* [WHAT YOU NEED TO DO]: The line with "Task: Enter full screen mode" starts the range, and the last line of the listing ends it. Retype that range exactly, without pictures.

* [RECORDS TO PROCESS]:

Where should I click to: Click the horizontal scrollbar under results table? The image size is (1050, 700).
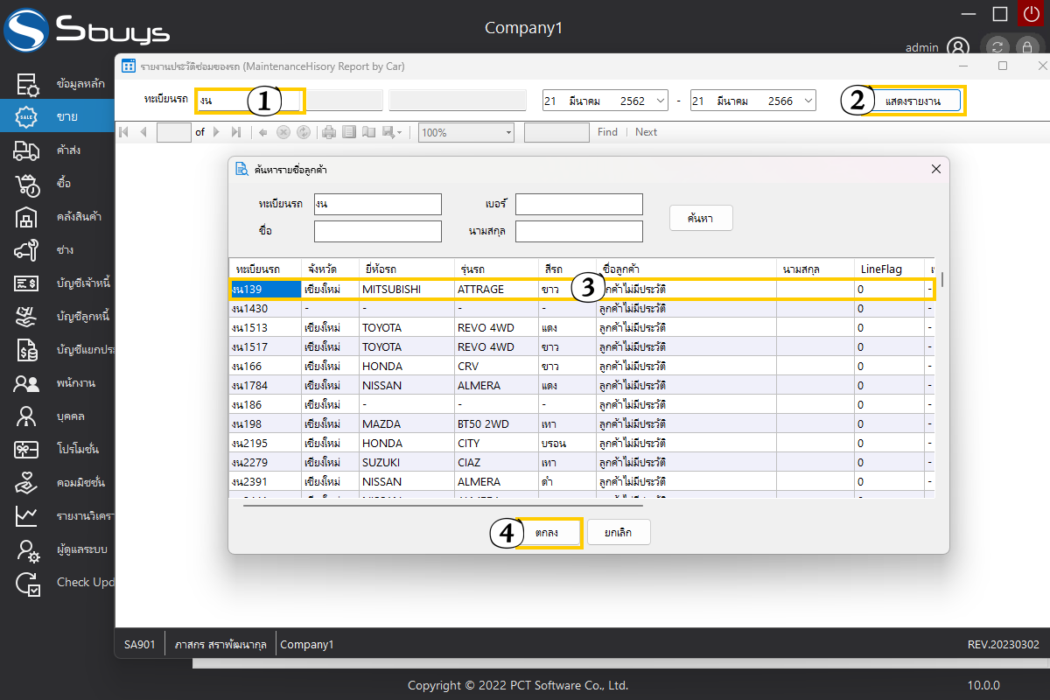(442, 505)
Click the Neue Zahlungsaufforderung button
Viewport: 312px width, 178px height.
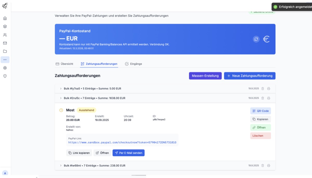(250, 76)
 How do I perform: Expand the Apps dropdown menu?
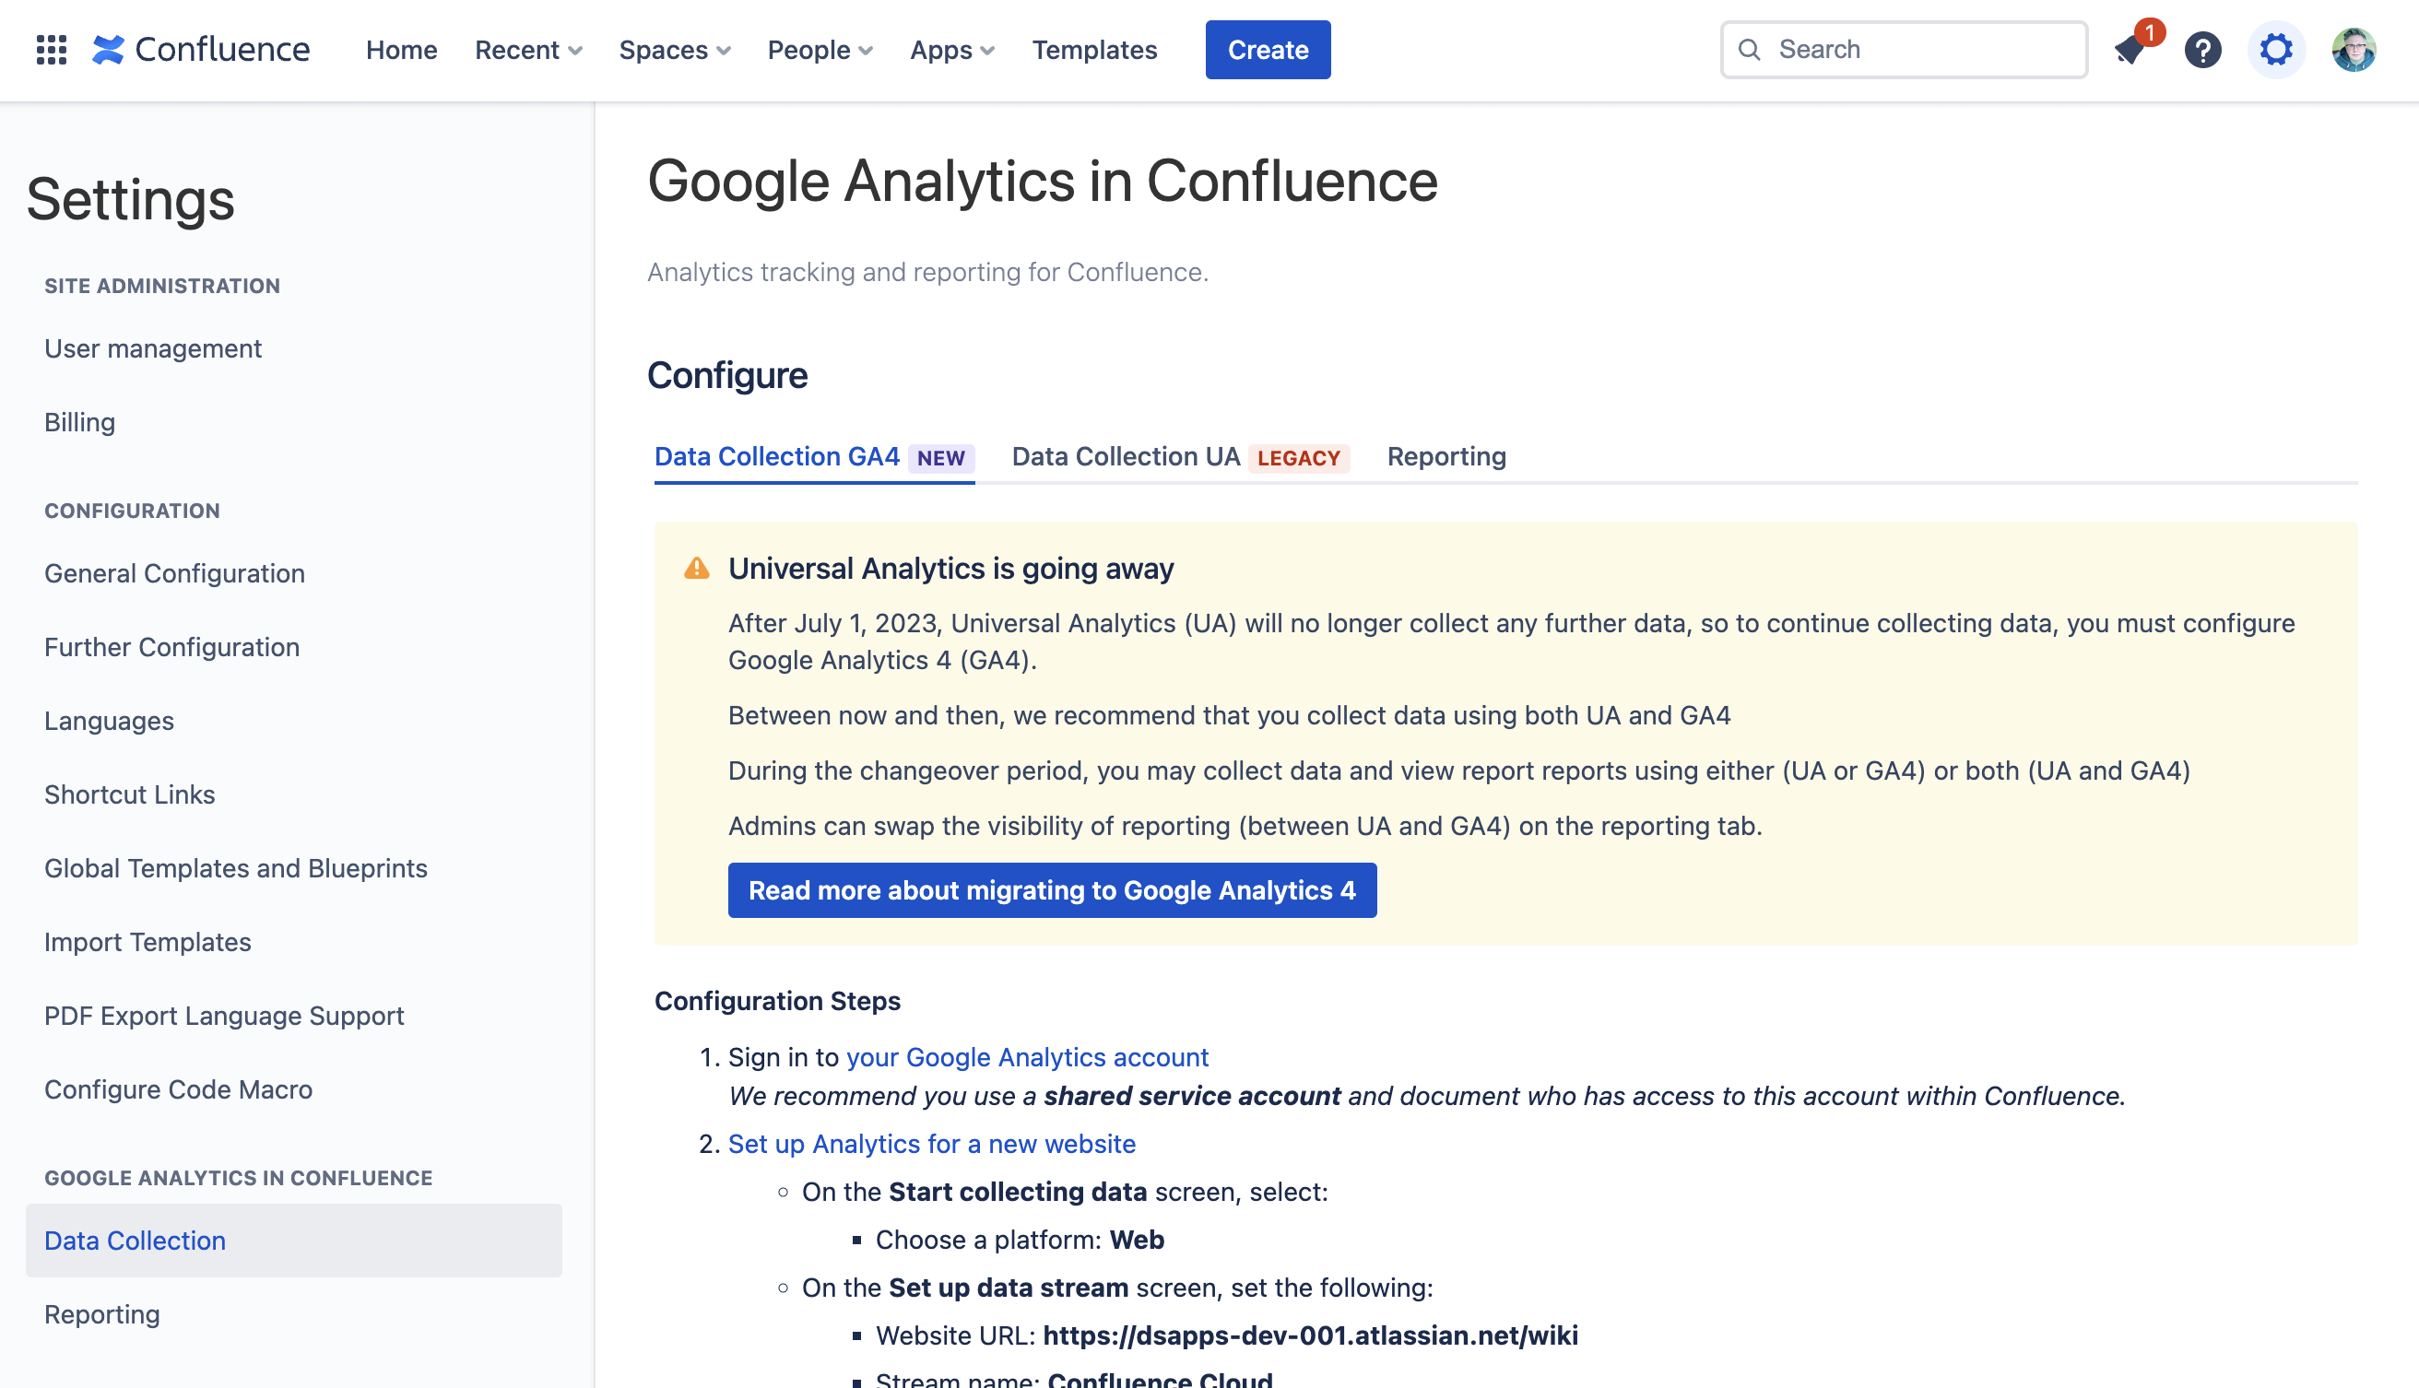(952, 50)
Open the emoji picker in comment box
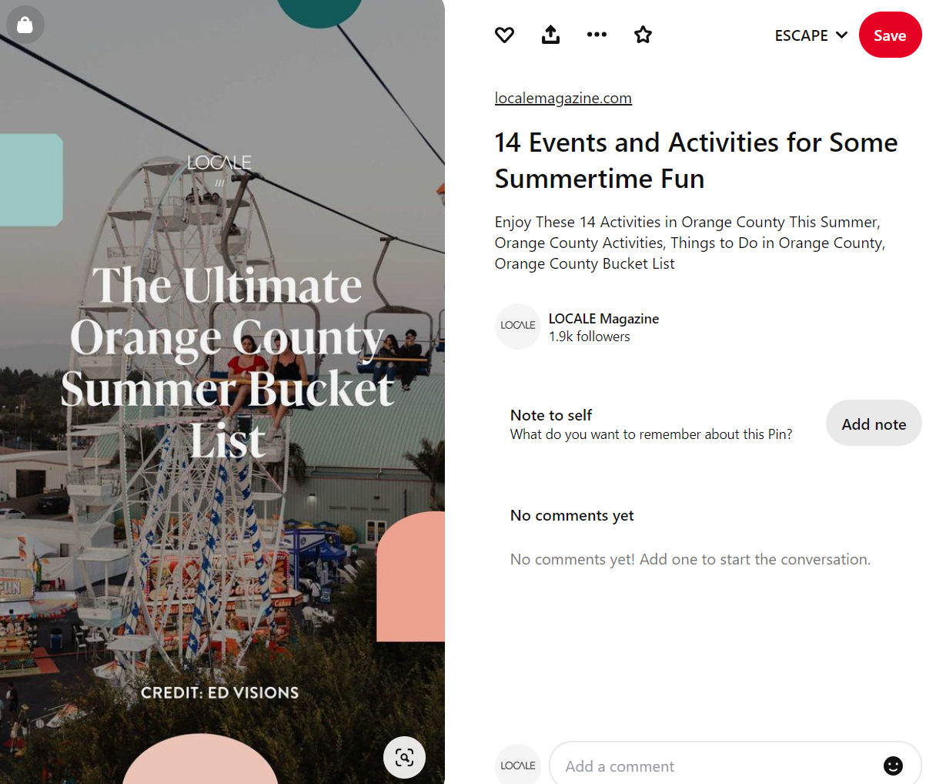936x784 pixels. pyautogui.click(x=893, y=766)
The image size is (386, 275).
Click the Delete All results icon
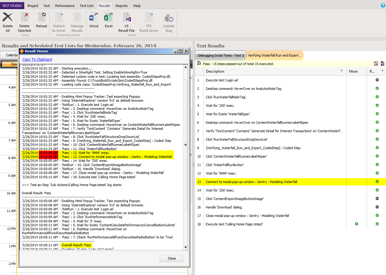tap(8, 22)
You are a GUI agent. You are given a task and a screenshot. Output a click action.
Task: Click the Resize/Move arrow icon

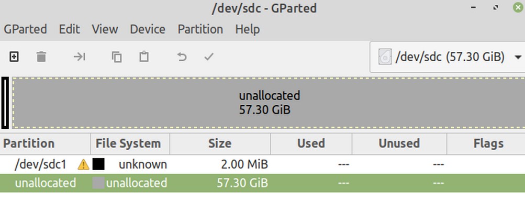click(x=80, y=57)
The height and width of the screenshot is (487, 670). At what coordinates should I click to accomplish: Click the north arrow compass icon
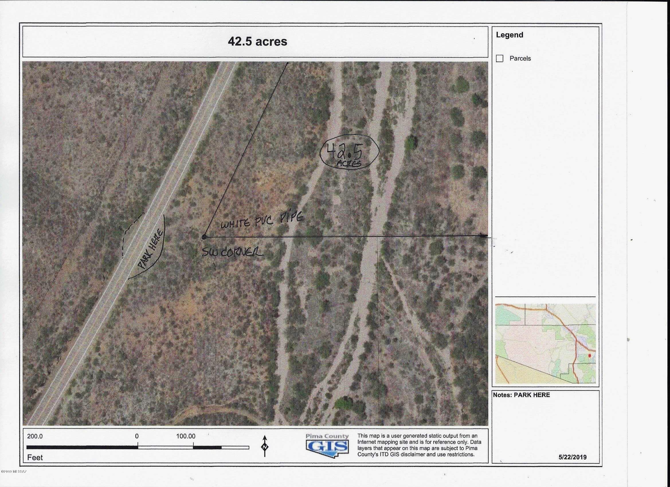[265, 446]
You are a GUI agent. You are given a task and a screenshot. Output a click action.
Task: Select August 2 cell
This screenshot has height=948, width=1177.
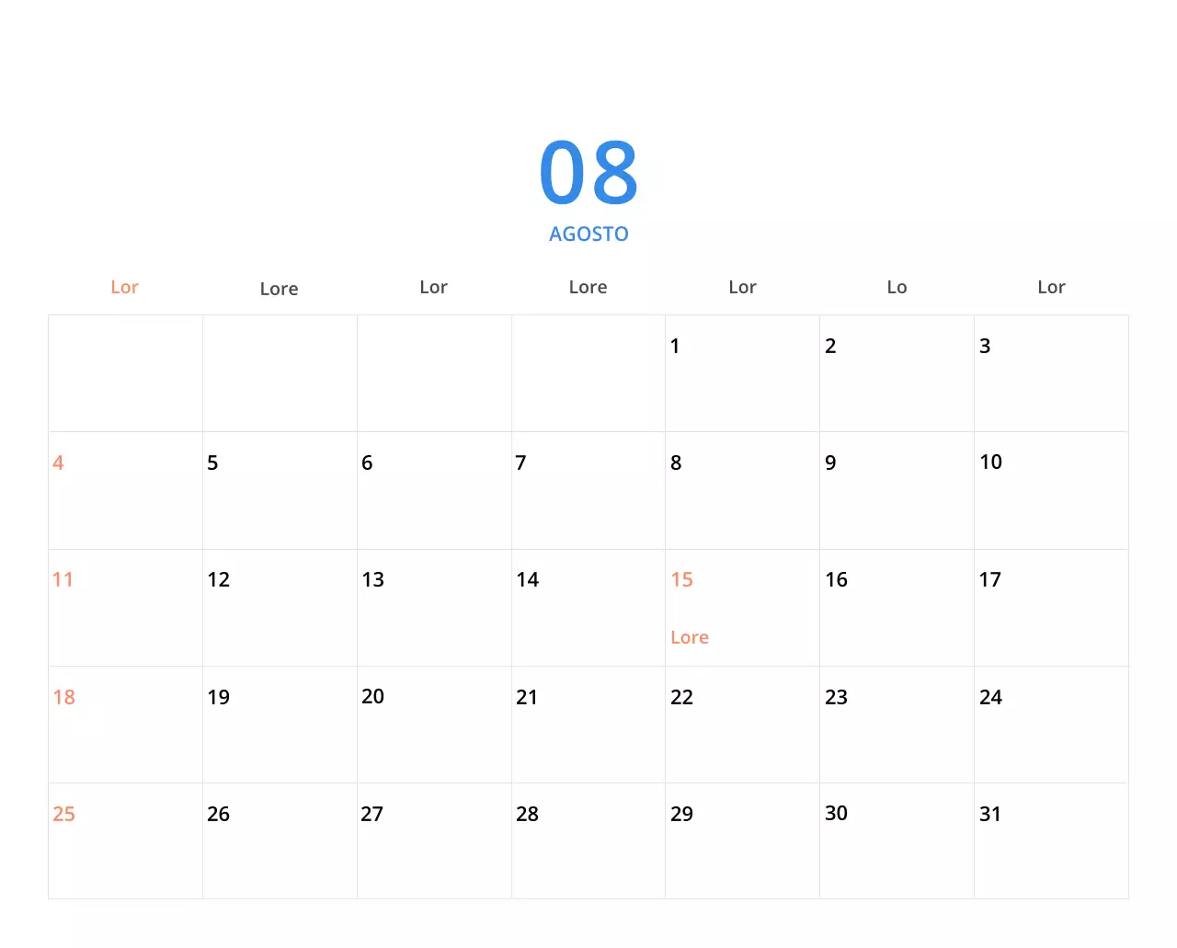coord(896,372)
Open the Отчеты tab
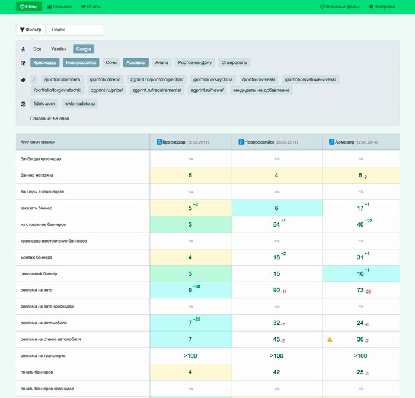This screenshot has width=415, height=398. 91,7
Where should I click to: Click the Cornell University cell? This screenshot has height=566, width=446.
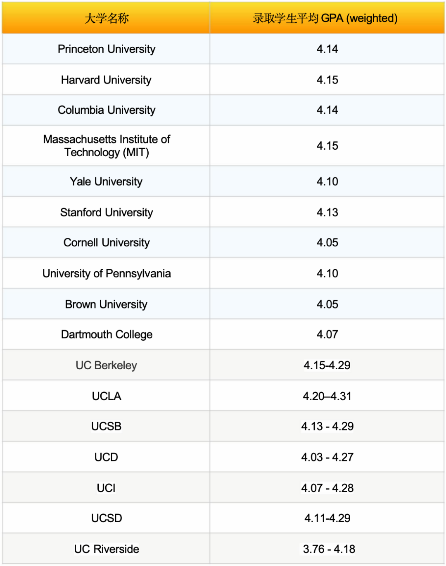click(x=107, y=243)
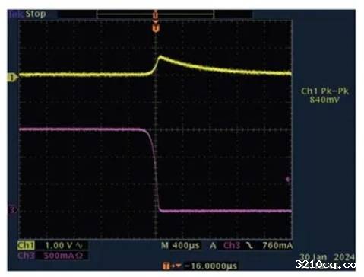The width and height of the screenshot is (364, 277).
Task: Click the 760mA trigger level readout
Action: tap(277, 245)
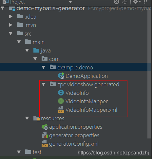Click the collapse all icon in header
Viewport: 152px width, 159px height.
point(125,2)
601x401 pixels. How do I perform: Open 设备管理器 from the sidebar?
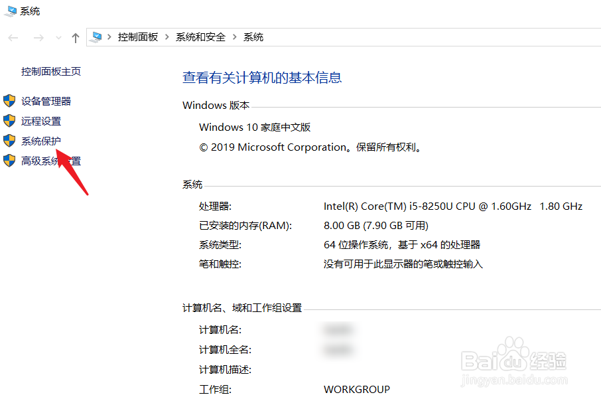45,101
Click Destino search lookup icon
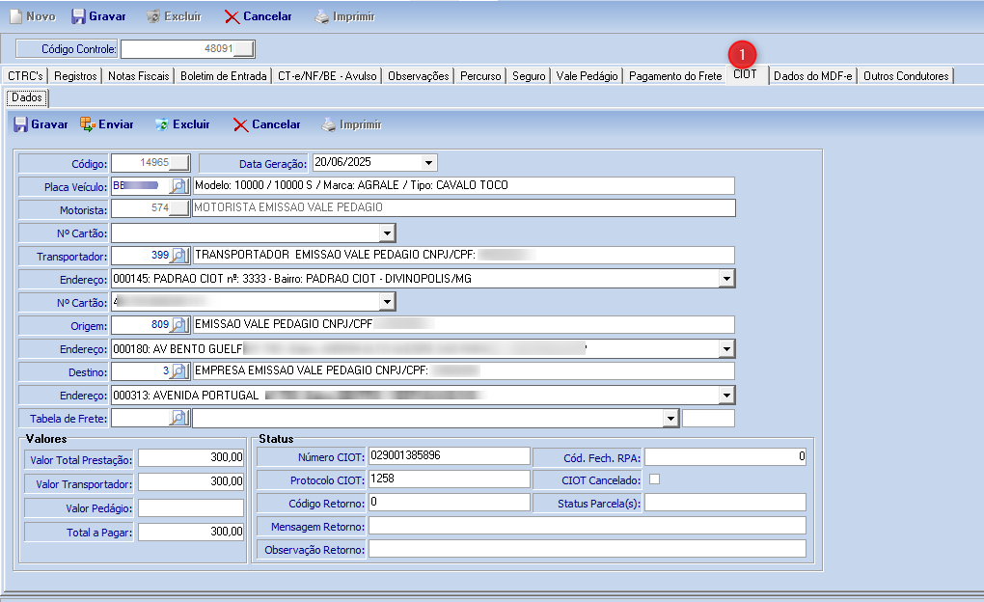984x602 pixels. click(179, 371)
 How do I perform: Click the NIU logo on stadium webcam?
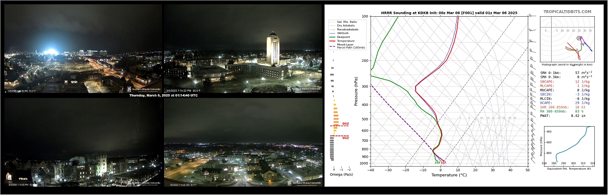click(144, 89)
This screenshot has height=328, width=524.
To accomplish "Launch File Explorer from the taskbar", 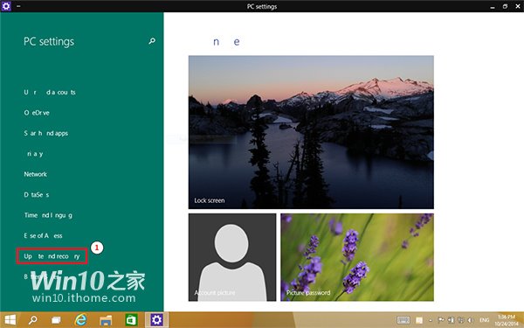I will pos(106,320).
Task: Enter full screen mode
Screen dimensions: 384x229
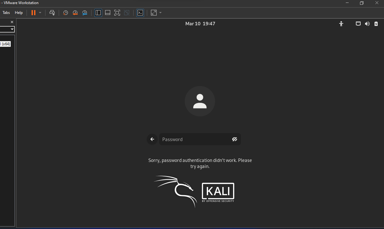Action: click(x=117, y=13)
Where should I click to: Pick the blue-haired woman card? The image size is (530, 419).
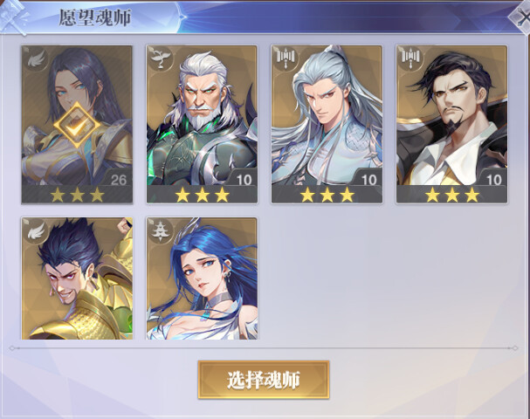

* [EXPECTED ANSWER]:
Task: Enter full screen mode
Screen dimensions: 384x229
Action: click(x=117, y=13)
Where should I click to: Pick the blue-haired woman card? The image size is (530, 419).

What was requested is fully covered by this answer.